■ **TASK STATEMENT**:
Every line in the listing is to be echoed verbatim.

—————

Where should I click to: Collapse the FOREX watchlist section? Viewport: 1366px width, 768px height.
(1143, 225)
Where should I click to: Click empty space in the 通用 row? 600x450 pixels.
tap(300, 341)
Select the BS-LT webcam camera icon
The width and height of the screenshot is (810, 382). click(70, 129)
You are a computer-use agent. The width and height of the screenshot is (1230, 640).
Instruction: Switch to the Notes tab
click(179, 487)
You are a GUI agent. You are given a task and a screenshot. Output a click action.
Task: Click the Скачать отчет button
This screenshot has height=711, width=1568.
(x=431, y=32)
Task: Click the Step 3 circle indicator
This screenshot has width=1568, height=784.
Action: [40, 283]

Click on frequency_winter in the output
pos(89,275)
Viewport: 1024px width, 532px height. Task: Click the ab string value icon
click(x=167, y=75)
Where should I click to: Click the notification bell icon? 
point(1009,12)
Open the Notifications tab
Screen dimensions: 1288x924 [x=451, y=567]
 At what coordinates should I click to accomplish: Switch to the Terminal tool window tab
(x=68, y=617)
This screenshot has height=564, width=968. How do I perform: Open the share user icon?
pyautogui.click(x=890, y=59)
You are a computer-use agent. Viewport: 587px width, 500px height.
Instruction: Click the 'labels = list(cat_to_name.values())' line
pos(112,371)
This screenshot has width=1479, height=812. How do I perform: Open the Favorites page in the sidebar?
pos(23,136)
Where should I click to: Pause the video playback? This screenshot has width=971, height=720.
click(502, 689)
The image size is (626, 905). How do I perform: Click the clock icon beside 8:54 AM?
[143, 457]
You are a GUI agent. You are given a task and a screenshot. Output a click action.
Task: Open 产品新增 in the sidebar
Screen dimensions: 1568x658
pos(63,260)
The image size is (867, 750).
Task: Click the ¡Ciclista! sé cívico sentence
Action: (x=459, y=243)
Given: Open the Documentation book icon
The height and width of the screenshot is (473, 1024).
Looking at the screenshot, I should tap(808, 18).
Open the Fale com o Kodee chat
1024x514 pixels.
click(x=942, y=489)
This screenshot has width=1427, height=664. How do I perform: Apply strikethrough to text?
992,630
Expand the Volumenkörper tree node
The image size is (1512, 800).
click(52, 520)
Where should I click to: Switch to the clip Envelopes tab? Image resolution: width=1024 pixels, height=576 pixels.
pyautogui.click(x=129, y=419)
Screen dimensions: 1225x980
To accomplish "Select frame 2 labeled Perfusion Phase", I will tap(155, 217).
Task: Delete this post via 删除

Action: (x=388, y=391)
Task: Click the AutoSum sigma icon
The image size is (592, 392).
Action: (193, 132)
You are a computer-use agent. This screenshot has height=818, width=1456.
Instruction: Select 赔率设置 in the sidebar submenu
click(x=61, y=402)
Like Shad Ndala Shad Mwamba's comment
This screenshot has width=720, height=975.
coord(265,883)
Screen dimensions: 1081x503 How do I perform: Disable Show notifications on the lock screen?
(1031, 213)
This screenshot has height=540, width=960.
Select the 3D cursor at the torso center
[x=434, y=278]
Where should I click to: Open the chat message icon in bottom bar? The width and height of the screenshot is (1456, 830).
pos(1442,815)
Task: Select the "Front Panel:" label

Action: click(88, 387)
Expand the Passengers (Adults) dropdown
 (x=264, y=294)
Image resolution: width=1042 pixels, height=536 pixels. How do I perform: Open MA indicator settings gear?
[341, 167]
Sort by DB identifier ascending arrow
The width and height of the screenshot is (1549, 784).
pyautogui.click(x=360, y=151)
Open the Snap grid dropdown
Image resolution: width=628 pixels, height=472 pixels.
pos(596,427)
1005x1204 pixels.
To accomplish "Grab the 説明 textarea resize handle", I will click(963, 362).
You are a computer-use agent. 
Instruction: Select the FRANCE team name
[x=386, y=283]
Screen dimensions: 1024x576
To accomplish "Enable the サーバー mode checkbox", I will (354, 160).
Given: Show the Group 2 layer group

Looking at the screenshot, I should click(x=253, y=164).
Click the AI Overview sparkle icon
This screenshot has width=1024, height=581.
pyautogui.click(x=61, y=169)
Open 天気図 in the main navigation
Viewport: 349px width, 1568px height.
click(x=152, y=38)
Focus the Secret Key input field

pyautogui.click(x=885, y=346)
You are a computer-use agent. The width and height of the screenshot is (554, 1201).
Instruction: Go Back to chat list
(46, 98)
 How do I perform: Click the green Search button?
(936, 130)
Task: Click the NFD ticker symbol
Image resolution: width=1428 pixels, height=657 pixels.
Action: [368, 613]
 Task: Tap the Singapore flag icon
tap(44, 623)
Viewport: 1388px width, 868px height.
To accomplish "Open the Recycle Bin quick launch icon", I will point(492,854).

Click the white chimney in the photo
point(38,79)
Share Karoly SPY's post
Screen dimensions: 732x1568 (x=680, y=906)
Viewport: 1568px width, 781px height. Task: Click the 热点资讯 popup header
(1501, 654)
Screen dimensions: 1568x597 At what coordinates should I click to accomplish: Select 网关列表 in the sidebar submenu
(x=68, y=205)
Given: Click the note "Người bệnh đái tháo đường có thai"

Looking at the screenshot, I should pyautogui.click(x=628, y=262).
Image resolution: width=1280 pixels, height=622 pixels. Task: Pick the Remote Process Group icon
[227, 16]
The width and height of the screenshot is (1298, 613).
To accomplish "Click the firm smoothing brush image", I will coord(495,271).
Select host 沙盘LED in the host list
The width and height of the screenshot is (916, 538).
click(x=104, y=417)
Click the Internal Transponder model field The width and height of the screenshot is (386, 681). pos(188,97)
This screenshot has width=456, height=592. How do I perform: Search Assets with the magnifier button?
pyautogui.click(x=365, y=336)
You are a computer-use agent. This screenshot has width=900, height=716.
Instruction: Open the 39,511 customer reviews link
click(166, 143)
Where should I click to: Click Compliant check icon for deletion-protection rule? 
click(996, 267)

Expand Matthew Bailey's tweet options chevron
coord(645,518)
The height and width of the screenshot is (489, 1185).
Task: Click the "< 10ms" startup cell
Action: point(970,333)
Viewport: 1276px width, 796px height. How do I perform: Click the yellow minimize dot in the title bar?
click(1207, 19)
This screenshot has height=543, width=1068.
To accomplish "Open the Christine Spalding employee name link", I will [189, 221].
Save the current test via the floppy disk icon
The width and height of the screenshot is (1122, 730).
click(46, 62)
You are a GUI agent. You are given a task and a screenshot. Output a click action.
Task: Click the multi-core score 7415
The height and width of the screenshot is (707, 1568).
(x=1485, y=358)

—————

■ **WRITTEN SOLUTION**:
Where should I click to: Collapse the FOREX watchlist section? Viewport: 1366px width, 768px height.
(1143, 225)
Where should I click to: Click empty space in the 通用 row? 600x450 pixels.
tap(300, 341)
Select the BS-LT webcam camera icon
The width and height of the screenshot is (810, 382). click(70, 129)
You are a computer-use agent. The width and height of the screenshot is (1230, 640).
Instruction: Switch to the Notes tab
click(179, 487)
You are a GUI agent. You are given a task and a screenshot. Output a click action.
Task: Click the Скачать отчет button
This screenshot has height=711, width=1568.
(x=431, y=32)
Task: Click the Step 3 circle indicator
This screenshot has width=1568, height=784.
Action: [40, 283]

Click on frequency_winter in the output
pos(89,275)
Viewport: 1024px width, 532px height. Task: Click the ab string value icon
click(x=167, y=75)
Where should I click to: Click the notification bell icon? 
point(1009,12)
Open the Notifications tab
Screen dimensions: 1288x924 [x=451, y=567]
 At what coordinates should I click to accomplish: Switch to the Terminal tool window tab
(x=68, y=617)
This screenshot has height=564, width=968. How do I perform: Open the share user icon?
pyautogui.click(x=890, y=59)
You are a computer-use agent. Viewport: 587px width, 500px height.
Instruction: Click the 'labels = list(cat_to_name.values())' line
pos(112,371)
This screenshot has width=1479, height=812. How do I perform: Open the Favorites page in the sidebar?
pos(23,136)
Where should I click to: Pause the video playback? This screenshot has width=971, height=720.
click(502, 689)
The image size is (626, 905). How do I perform: Click the clock icon beside 8:54 AM?
[143, 457]
You are a GUI agent. You are given a task and a screenshot. Output a click action.
Task: Open 产品新增 in the sidebar
Screen dimensions: 1568x658
pos(63,260)
The image size is (867, 750).
Task: Click the ¡Ciclista! sé cívico sentence
Action: (x=459, y=243)
Given: Open the Documentation book icon
The height and width of the screenshot is (473, 1024).
Looking at the screenshot, I should tap(808, 18).
Open the Fale com o Kodee chat
1024x514 pixels.
click(x=942, y=489)
This screenshot has width=1427, height=664. How do I perform: Apply strikethrough to text?
992,630
Expand the Volumenkörper tree node
The image size is (1512, 800).
click(52, 520)
Where should I click to: Switch to the clip Envelopes tab? Image resolution: width=1024 pixels, height=576 pixels.
pyautogui.click(x=129, y=419)
Screen dimensions: 1225x980
To accomplish "Select frame 2 labeled Perfusion Phase", I will tap(155, 217).
Task: Delete this post via 删除

Action: (x=388, y=391)
Task: Click the AutoSum sigma icon
The image size is (592, 392).
Action: (193, 132)
You are a computer-use agent. This screenshot has height=818, width=1456.
Instruction: Select 赔率设置 in the sidebar submenu
click(x=61, y=402)
Like Shad Ndala Shad Mwamba's comment
This screenshot has width=720, height=975.
coord(265,883)
Screen dimensions: 1081x503 How do I perform: Disable Show notifications on the lock screen?
(1031, 213)
This screenshot has height=540, width=960.
Select the 3D cursor at the torso center
[x=434, y=278]
Where should I click to: Open the chat message icon in bottom bar? The width and height of the screenshot is (1456, 830).
pos(1442,815)
Task: Select the "Front Panel:" label

Action: click(88, 387)
Expand the Passengers (Adults) dropdown
 (x=264, y=294)
Image resolution: width=1042 pixels, height=536 pixels. How do I perform: Open MA indicator settings gear?
[341, 167]
Sort by DB identifier ascending arrow
The width and height of the screenshot is (1549, 784).
pyautogui.click(x=360, y=151)
Open the Snap grid dropdown
Image resolution: width=628 pixels, height=472 pixels.
pos(596,427)
1005x1204 pixels.
To accomplish "Grab the 説明 textarea resize handle", I will click(963, 362).
You are a computer-use agent. 
Instruction: Select the FRANCE team name
[x=386, y=283]
Screen dimensions: 1024x576
To accomplish "Enable the サーバー mode checkbox", I will (354, 160).
Given: Show the Group 2 layer group

Looking at the screenshot, I should click(x=253, y=164).
Click the AI Overview sparkle icon
This screenshot has width=1024, height=581.
pyautogui.click(x=61, y=169)
Open 天気図 in the main navigation
Viewport: 349px width, 1568px height.
click(x=152, y=38)
Focus the Secret Key input field

pyautogui.click(x=885, y=346)
You are a computer-use agent. The width and height of the screenshot is (554, 1201).
Instruction: Go Back to chat list
(46, 98)
 How do I perform: Click the green Search button?
(936, 130)
Task: Click the NFD ticker symbol
Image resolution: width=1428 pixels, height=657 pixels.
Action: [368, 613]
 Task: Tap the Singapore flag icon
tap(44, 623)
Viewport: 1388px width, 868px height.
To accomplish "Open the Recycle Bin quick launch icon", I will point(492,854).

Click the white chimney in the photo
point(38,79)
Share Karoly SPY's post
Screen dimensions: 732x1568 (x=680, y=906)
Viewport: 1568px width, 781px height. Task: Click the 热点资讯 popup header
(1501, 654)
Screen dimensions: 1568x597 At what coordinates should I click to accomplish: Select 网关列表 in the sidebar submenu
(x=68, y=205)
Given: Click the note "Người bệnh đái tháo đường có thai"

Looking at the screenshot, I should pyautogui.click(x=628, y=262).
Image resolution: width=1280 pixels, height=622 pixels. Task: Pick the Remote Process Group icon
[227, 16]
The width and height of the screenshot is (1298, 613).
To accomplish "Click the firm smoothing brush image", I will coord(495,271).
Select host 沙盘LED in the host list
The width and height of the screenshot is (916, 538).
click(x=104, y=417)
Click the Internal Transponder model field The width and height of the screenshot is (386, 681). pos(188,97)
This screenshot has width=456, height=592. How do I perform: Search Assets with the magnifier button?
pyautogui.click(x=365, y=336)
You are a computer-use agent. This screenshot has width=900, height=716.
Instruction: Open the 39,511 customer reviews link
click(166, 143)
Where should I click to: Click Compliant check icon for deletion-protection rule? 
click(996, 267)

Expand Matthew Bailey's tweet options chevron
coord(645,518)
The height and width of the screenshot is (489, 1185).
Task: Click the "< 10ms" startup cell
Action: point(970,333)
Viewport: 1276px width, 796px height. How do I perform: Click the yellow minimize dot in the title bar?
click(1207, 19)
This screenshot has height=543, width=1068.
To accomplish "Open the Christine Spalding employee name link", I will [189, 221].
Save the current test via the floppy disk icon
The width and height of the screenshot is (1122, 730).
click(46, 62)
You are a GUI agent. You are given a task and a screenshot. Output a click action.
Task: Click the multi-core score 7415
The height and width of the screenshot is (707, 1568).
(x=1485, y=358)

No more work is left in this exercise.